課題一覧:
#1 母の日の企画に関する文書抜粋によると、吉元さんが母の日の「当たり前」や「常識」を覆したいと考えたのはなぜですか。文書抜粋に書かれている理由を1〜3文で説明してください。
#2 母の日の企画に関する文書抜粋を、最後の文の後から書き継いでください。

吉元: 世の中の母の日に対する固定観念を崩し、潜在的なニーズを掘り起こしたいと考えていました。そんな時、目にしたのが母の日に何もしていない人が約半数いるという市場調査でした。
例えば、バレンタインは友チョコや自分へのご褒美チョコなど変化しながら市場が拡大していますが、母の日はどうでしょうか。判で押したように「お母さん、ありがとう」というメッセージやカーネーションのビジュアルです。こうした「当たり前」や「常識」を覆し、縮小傾向にある母の日を活性化させたいという想いが企画の出発点です。
まず取り組んだのはポスターでした。母の日に参加したくなるようなポスターにしたかったのです。
参考になったのが、私の出身である広島・呉の夏まつり「海上花火大会」(2017年)のビジュアルでした。SNSで話題になったのでご存知の方もいらっしゃるかもしれませんが、花火の写真ではなく、若い男女、父と子といった花火を見に来た2人のイラストにキャッチコピーがつき、5パターンありました。

(語句と要素の位置特定の記録)
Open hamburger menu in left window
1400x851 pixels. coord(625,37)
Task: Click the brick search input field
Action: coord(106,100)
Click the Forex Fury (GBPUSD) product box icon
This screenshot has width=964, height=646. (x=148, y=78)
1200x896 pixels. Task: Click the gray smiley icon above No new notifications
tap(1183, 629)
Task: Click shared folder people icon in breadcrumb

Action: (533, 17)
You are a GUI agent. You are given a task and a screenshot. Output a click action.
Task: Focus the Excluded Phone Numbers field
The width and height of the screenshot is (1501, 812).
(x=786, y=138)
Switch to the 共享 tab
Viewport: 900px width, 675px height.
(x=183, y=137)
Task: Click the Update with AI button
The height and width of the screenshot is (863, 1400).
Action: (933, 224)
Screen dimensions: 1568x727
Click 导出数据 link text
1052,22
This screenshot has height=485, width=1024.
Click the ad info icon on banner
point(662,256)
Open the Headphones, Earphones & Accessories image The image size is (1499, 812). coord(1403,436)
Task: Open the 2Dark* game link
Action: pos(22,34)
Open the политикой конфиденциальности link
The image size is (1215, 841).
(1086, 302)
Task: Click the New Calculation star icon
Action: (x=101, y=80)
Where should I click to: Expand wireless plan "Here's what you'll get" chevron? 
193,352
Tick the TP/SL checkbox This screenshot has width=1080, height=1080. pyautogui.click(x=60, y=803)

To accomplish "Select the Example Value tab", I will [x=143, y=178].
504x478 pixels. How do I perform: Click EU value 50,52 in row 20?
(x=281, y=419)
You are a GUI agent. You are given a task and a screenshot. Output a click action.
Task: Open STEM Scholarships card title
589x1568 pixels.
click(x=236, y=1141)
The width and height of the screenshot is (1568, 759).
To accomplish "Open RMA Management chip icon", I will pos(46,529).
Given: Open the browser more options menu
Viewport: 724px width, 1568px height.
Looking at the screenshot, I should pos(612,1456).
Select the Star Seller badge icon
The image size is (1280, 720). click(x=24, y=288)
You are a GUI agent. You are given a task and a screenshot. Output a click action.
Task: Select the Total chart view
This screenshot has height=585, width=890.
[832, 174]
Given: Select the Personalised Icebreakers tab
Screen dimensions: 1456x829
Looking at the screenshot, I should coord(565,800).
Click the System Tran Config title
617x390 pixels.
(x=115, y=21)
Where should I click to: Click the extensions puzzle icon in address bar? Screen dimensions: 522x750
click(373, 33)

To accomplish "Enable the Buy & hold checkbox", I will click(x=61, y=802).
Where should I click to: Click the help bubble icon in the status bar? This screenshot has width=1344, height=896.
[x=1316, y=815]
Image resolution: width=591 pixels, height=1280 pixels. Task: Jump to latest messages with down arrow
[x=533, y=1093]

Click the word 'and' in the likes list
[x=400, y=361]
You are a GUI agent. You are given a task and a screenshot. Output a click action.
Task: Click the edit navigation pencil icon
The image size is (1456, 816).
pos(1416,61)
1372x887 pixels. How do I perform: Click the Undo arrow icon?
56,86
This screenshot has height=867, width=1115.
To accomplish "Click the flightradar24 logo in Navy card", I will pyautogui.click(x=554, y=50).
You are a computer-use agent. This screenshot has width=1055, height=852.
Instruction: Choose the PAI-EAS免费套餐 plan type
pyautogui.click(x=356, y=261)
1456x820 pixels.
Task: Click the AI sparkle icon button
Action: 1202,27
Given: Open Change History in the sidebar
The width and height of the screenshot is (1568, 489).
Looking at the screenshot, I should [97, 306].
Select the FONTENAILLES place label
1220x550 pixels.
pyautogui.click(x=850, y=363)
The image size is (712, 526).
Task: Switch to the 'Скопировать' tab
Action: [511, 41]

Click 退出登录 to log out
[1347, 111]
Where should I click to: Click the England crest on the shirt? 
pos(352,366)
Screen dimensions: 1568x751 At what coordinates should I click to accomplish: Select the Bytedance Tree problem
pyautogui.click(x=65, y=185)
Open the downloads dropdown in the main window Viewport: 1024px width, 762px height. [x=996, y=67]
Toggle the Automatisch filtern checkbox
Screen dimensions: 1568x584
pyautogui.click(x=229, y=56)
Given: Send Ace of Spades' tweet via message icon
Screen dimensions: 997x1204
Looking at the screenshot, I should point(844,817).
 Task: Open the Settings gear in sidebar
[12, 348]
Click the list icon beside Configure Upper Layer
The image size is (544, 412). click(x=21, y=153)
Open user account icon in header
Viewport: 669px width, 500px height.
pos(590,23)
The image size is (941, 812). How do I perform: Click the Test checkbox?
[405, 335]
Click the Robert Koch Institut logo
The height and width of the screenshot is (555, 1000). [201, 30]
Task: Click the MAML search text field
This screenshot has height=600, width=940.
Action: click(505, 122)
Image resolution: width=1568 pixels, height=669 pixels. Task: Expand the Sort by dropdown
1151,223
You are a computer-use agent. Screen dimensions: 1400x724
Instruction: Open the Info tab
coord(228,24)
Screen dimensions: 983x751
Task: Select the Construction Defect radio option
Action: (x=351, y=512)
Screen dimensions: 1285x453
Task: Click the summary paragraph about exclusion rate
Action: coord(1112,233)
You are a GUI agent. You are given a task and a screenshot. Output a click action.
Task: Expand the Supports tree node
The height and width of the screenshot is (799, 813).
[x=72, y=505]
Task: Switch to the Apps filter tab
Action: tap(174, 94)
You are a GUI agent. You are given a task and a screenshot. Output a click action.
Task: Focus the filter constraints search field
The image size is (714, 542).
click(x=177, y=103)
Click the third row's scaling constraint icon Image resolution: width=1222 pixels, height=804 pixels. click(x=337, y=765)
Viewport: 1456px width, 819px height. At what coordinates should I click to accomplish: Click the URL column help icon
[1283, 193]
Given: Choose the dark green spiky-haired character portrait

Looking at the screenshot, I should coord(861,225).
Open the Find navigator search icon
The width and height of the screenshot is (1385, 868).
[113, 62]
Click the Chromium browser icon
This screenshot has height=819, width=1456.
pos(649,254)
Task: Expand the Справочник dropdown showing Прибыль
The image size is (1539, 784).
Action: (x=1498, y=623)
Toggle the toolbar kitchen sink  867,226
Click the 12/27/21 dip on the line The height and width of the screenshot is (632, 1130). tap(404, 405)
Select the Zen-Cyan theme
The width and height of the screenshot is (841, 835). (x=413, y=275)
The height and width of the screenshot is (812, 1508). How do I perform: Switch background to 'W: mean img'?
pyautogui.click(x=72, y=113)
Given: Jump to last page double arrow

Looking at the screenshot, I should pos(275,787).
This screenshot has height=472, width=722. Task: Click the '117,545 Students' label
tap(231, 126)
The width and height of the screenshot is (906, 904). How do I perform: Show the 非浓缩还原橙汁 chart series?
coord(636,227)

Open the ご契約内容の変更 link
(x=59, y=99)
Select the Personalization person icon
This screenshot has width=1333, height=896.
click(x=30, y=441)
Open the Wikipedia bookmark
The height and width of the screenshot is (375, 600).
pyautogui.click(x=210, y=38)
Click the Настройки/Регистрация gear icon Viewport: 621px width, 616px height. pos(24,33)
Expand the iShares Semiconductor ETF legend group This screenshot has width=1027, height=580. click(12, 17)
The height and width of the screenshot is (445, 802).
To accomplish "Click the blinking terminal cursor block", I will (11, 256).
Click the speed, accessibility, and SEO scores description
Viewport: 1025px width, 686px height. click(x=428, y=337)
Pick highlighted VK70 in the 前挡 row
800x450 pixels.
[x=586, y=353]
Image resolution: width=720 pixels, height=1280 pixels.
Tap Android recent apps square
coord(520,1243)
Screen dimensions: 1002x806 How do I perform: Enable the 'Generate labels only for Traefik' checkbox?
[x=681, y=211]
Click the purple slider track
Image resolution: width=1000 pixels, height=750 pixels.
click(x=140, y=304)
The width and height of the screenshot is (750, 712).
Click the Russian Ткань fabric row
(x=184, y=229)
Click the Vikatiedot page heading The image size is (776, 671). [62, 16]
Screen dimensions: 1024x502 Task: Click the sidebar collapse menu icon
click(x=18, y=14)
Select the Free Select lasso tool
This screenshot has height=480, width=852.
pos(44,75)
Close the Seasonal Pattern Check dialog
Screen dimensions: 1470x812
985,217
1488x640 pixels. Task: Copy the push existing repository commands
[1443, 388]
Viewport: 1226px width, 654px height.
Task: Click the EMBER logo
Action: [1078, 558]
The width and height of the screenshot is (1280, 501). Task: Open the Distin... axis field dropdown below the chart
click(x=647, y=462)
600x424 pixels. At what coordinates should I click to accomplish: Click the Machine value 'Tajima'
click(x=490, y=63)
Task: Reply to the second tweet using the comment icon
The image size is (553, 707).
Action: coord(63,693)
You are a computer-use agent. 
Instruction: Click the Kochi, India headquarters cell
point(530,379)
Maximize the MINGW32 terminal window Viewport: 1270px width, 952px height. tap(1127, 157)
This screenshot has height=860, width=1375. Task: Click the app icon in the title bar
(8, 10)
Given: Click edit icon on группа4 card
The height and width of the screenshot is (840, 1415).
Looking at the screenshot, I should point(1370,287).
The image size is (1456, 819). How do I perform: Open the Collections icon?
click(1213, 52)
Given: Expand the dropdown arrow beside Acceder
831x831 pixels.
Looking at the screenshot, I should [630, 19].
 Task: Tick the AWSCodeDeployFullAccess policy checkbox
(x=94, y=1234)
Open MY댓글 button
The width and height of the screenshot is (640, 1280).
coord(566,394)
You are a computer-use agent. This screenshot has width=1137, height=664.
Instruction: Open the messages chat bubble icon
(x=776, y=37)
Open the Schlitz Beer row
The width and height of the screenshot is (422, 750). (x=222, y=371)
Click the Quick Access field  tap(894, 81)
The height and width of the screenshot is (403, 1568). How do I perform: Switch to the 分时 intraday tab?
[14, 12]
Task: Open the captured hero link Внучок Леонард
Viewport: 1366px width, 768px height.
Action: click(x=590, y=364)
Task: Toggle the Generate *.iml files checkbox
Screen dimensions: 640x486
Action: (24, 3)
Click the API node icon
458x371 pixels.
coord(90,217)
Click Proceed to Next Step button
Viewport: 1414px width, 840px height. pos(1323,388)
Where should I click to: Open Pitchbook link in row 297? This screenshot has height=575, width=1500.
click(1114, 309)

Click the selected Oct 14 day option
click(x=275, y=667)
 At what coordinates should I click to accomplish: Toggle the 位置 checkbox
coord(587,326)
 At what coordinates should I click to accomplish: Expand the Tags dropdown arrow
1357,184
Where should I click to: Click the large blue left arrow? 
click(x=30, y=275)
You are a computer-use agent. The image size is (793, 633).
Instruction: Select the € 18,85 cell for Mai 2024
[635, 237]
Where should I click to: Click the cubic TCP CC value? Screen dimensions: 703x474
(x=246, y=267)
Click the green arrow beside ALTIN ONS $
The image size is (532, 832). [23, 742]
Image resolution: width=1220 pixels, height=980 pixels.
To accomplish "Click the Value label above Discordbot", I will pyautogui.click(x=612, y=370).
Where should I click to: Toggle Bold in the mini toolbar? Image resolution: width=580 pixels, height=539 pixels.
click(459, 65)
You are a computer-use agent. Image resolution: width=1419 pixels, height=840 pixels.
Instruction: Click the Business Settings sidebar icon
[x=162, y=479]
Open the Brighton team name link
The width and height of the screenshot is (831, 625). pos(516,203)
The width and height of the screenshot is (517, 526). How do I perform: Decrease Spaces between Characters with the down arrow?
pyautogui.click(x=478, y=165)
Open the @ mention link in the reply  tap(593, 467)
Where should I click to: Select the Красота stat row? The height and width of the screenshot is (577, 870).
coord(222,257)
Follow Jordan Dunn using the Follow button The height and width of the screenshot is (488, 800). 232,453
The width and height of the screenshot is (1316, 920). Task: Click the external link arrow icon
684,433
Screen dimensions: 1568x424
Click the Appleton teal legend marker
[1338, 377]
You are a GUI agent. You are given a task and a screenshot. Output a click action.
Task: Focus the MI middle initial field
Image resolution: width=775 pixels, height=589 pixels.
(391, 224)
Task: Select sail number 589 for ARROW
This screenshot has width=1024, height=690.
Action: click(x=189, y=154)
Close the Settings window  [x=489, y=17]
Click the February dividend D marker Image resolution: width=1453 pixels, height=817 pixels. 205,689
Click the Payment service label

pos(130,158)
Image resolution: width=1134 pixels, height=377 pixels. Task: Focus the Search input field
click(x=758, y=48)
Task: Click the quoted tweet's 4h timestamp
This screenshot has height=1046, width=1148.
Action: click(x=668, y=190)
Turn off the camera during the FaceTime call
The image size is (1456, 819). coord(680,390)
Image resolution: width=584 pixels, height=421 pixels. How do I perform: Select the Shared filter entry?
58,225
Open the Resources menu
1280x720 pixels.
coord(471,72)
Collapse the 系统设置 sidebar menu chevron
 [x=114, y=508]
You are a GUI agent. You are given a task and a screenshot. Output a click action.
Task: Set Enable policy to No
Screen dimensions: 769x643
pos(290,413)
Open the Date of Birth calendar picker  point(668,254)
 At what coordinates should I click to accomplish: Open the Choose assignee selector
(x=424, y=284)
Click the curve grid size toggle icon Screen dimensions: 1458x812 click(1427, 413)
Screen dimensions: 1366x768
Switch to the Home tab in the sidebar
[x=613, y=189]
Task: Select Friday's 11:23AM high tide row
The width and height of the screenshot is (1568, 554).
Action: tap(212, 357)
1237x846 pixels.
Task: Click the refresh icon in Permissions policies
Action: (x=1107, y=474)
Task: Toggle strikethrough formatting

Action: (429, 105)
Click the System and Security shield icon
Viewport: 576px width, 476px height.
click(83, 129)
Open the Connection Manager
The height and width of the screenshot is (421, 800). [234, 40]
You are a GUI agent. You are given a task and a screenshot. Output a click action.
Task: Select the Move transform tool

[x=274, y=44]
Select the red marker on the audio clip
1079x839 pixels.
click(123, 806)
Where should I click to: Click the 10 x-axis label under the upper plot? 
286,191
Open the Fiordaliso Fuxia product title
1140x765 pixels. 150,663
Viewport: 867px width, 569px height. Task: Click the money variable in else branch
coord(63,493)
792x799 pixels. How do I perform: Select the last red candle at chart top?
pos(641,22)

各課題の回答:
#1 母の日は、変化しながら市場を広げているバレンタインとは違い、判で押したように「お母さん、ありがとう」というメッセージやカーネーションのビジュアルばかりで、縮小傾向にあるからです。吉元さんは、そうした母の日を活性化させたいと考えていました。

#2
ある1枚には「地元の花火。友だちには会った。あいつにはまだ。」というコピーが付いていました。「友だちに会いたいな」と久しぶりに花火大会に行ってみたいという想いをくすぐられましたね。
この異色のビジュアルには、何か行動を起こさせる力を感じ、「母の日を変えたいんです」と、この制作チームにポスターを依頼しました。上がってきた1枚が、電車の中で男性がぽつんと座っているイラストに「去年は、なにもあげなかった。もちろん母はなにも言わなかった。」というコピーで、母の日に何もやらなかった方に刺さるようなポスターでした。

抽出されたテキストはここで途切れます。